> Selection
Equity investments are reviewed for impairment when circumstances (such as lower-than-expected financial performance or change in strategic direction) indicate that the carrying value of the investment may not be recoverable. If impairment does exist, the equity investment is written down to its fair value with a corresponding charge to the Consolidated Statement of Income. No impairments were recorded during the first quarters of 2009 and 2008 relating to the Company’s equity investments.
Investments accounted for under the equity method were $13,053 and $13,634 at March 31, 2009 and December 31, 2008, respectively, and were reported in Other non-current assets on the Consolidated Balance Sheet.
The Company’s Mobile Industries segment has a joint venture with Advanced Green Components, LLC (AGC). AGC is engaged in the business of converting steel to machined rings for tapered bearings and other related products. During the third quarter of 2006, AGC refinanced its long-term debt of $12,240. The Company guaranteed half of this obligation. The Company concluded the refinancing represented a reconsideration event to evaluate whether AGC was a variable interest entity under FIN 46(R). The Company concluded that AGC was a variable interest entity and that the Company was the primary beneficiary. Therefore, the Company consolidated AGC, effective September 30, 2006. At March 31, 2009 net assets of AGC were $2,721, primarily consisting of the following: inventory of $5,915; property, plant and equipment of $21,692; short-term and long-term debt of $18,120; and other non-current liabilities of $7,365. All of AGC’s assets are collateral for its obligations. Except for AGC’s indebtedness for which the Company is a guarantor, AGC’s creditors have no recourse to the general credit of the Company.
The Company has no other variable interest entities, other than AGC, for which it is a primary beneficiary.
Note 7 — Financing Arrangements
Short-term debt at March 31, 2009 and December 31, 2008 was as follows:
March 31, | December 31, | |||||||
2009 | 2008 | |||||||
Variable-rate lines of credit for certain of the Company’s foreign subsidiaries with various banks with interest rates ranging from 1.94% to 11.75% | $ | 100,165 | $ | 91,482 | ||||
Short-term debt | $ | 100,165 | $ | 91,482 | ||||
The lines of credit for certain of the Company’s foreign subsidiaries provide for borrowings up to $423,699. At March 31, 2009, the Company had borrowings outstanding of $100,165, which reduced the availability under these facilities to $323,534.

> Given exercise
For each statement, answer yes or no on whether it agrees with the filing excerpt, and quote the words from the filing excerpt that decide it. 1. The Company guaranteed the full amount of AGC's refinanced long-term debt. 2. No impairments relating to the Company's equity investments were recorded in the first quarters of 2009 and 2008. 3. At March 31, 2009, availability under the foreign subsidiaries' lines of credit stood at $323,534. The records that come next are separate material, unrelated to the filing excerpt.

> Records shown

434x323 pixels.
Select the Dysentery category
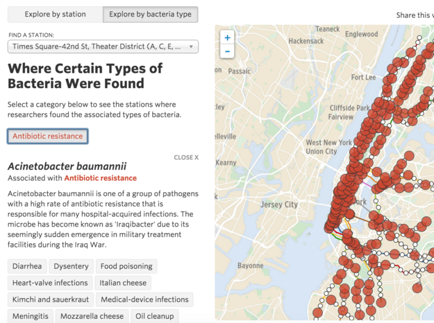(71, 266)
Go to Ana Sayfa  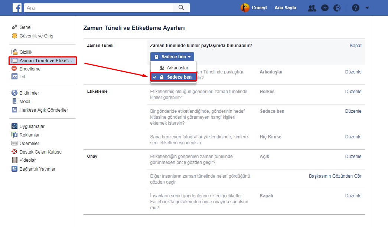(x=285, y=8)
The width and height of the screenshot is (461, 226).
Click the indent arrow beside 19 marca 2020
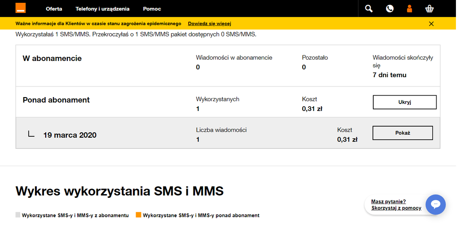(31, 134)
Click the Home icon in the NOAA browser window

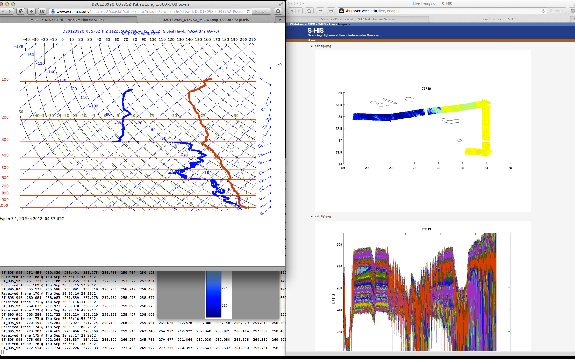(x=21, y=11)
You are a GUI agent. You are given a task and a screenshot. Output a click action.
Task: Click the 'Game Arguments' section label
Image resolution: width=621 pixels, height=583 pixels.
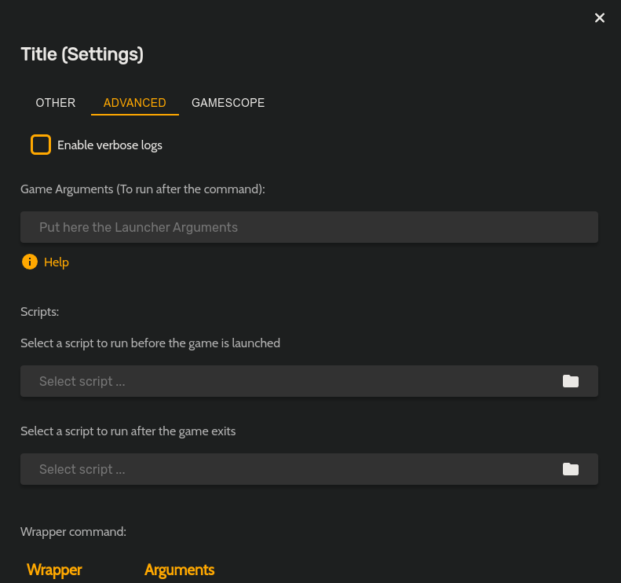[143, 189]
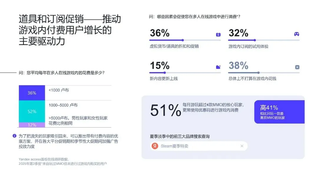Click the blue info icon beside the tip text
The width and height of the screenshot is (318, 179).
14,136
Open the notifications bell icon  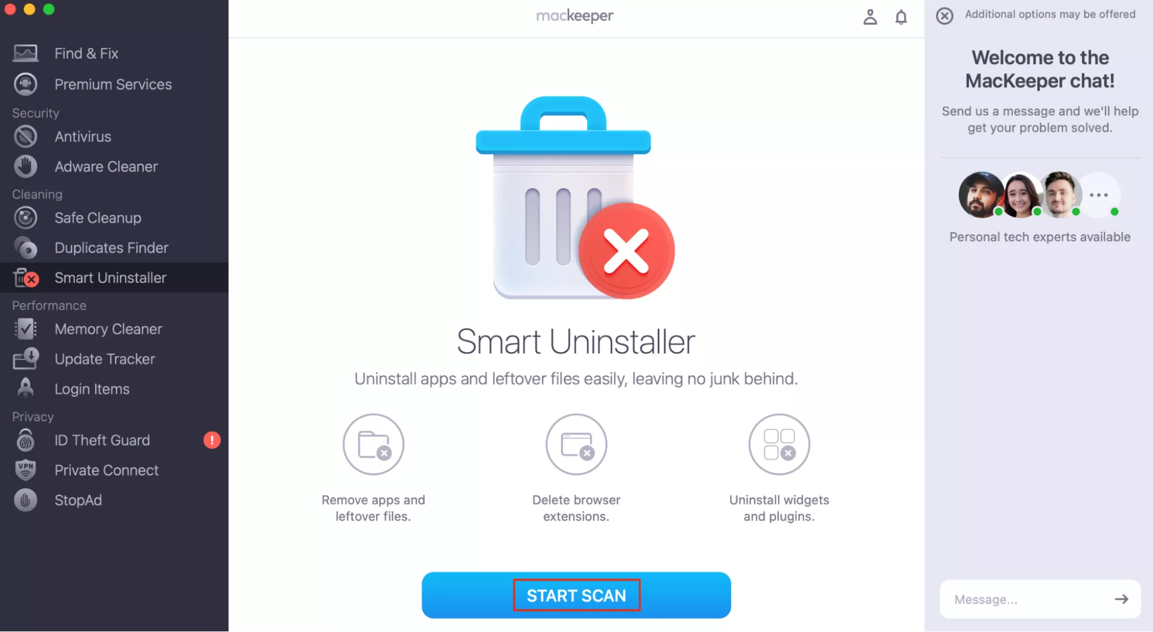coord(901,17)
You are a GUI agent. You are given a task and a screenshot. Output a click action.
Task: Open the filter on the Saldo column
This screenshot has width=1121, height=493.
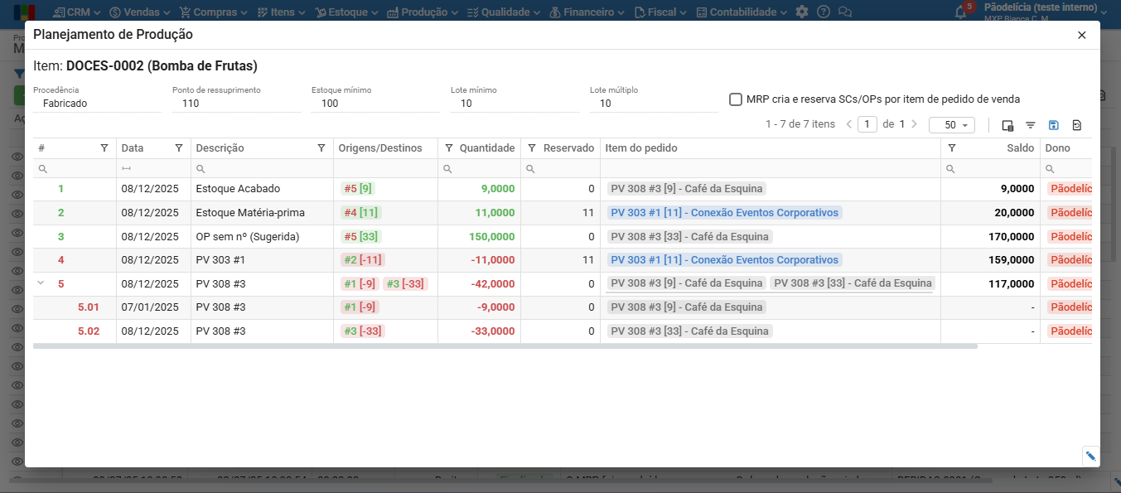click(952, 148)
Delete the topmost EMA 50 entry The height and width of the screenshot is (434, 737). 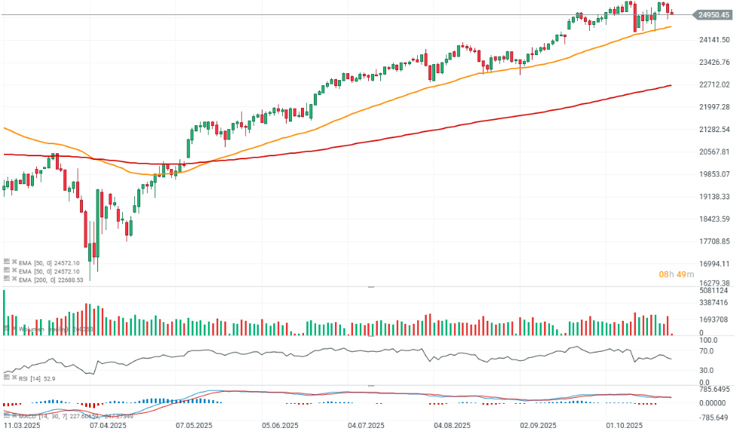[x=14, y=261]
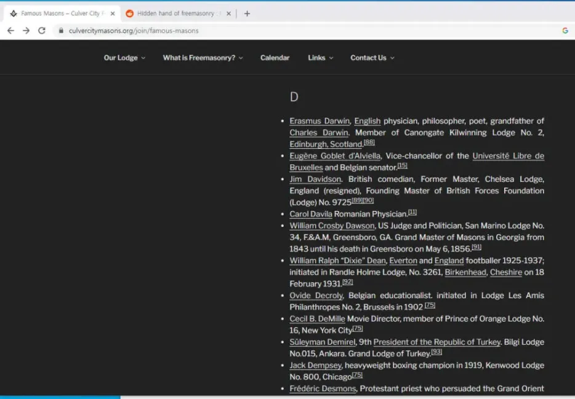Click the browser back arrow

tap(10, 31)
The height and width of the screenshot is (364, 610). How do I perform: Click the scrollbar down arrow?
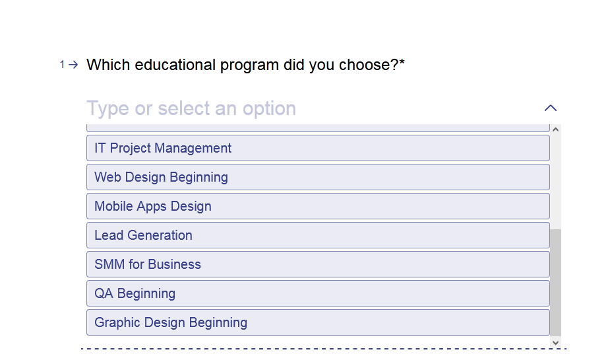555,343
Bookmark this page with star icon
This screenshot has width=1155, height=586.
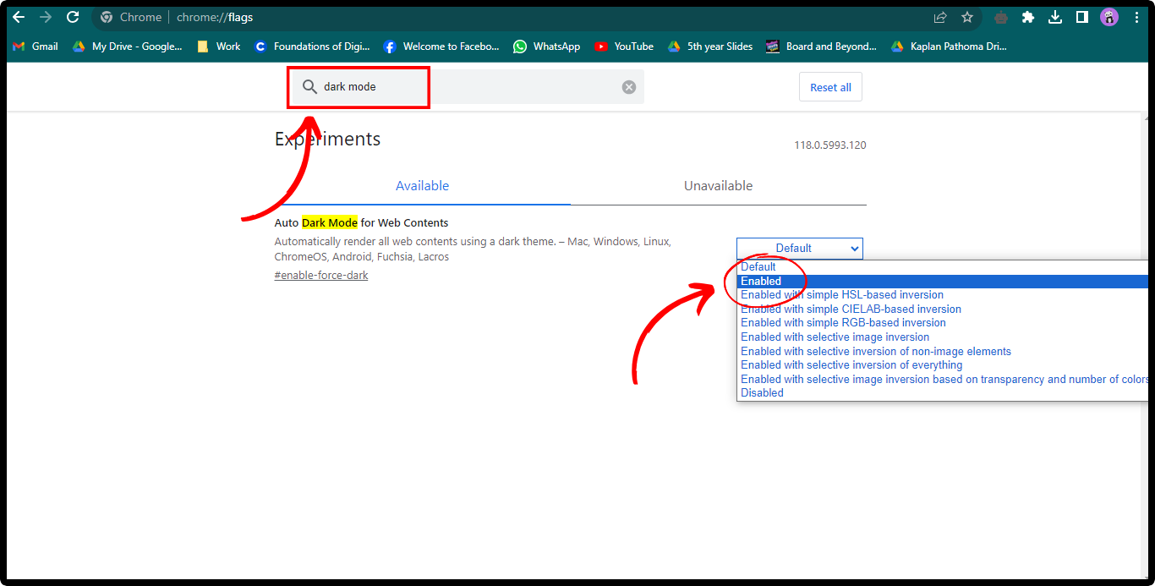pyautogui.click(x=967, y=17)
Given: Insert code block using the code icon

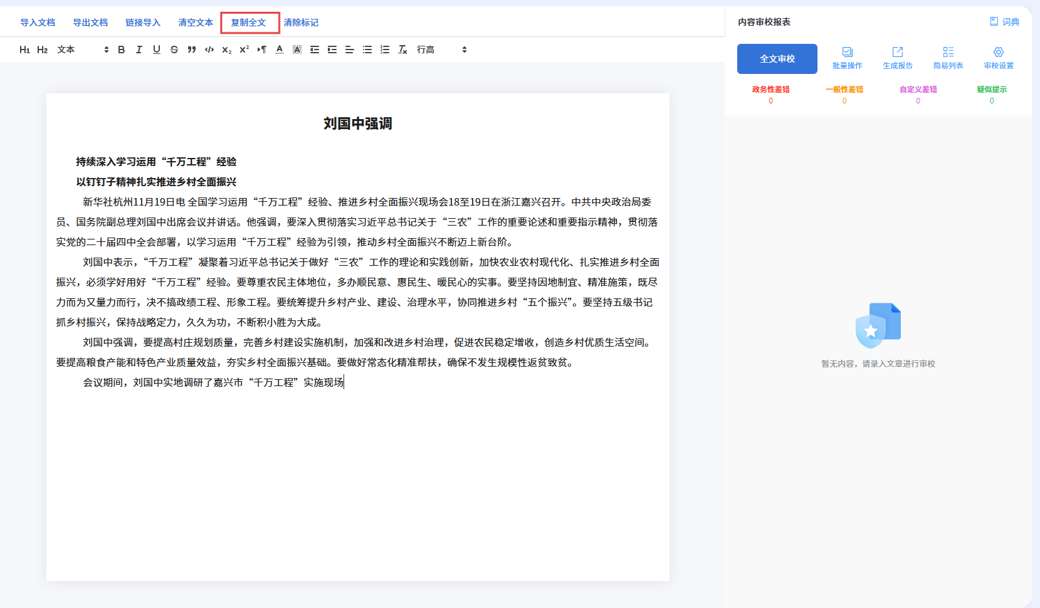Looking at the screenshot, I should 209,50.
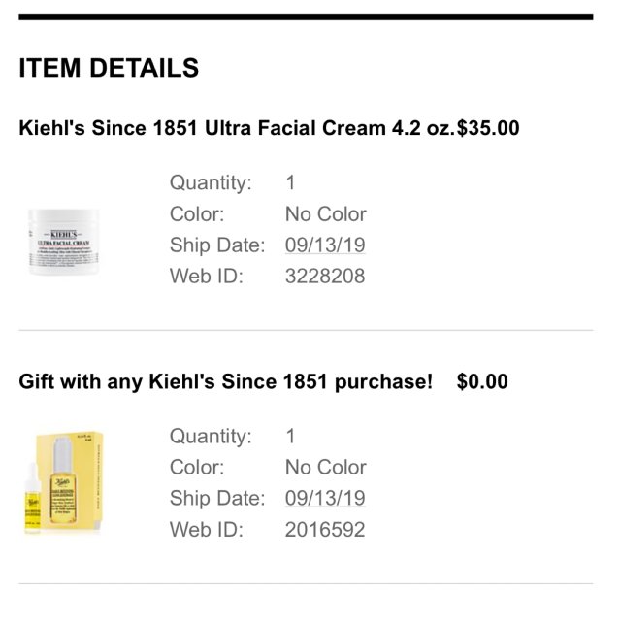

> The completed task
1. No: "The Company guaranteed half of this obligation."
2. Yes: "No impairments were recorded during the first quarters of 2009 and 2008 relating to the Company’s equity investments."
3. Yes: "which reduced the availability under these facilities to $323,534."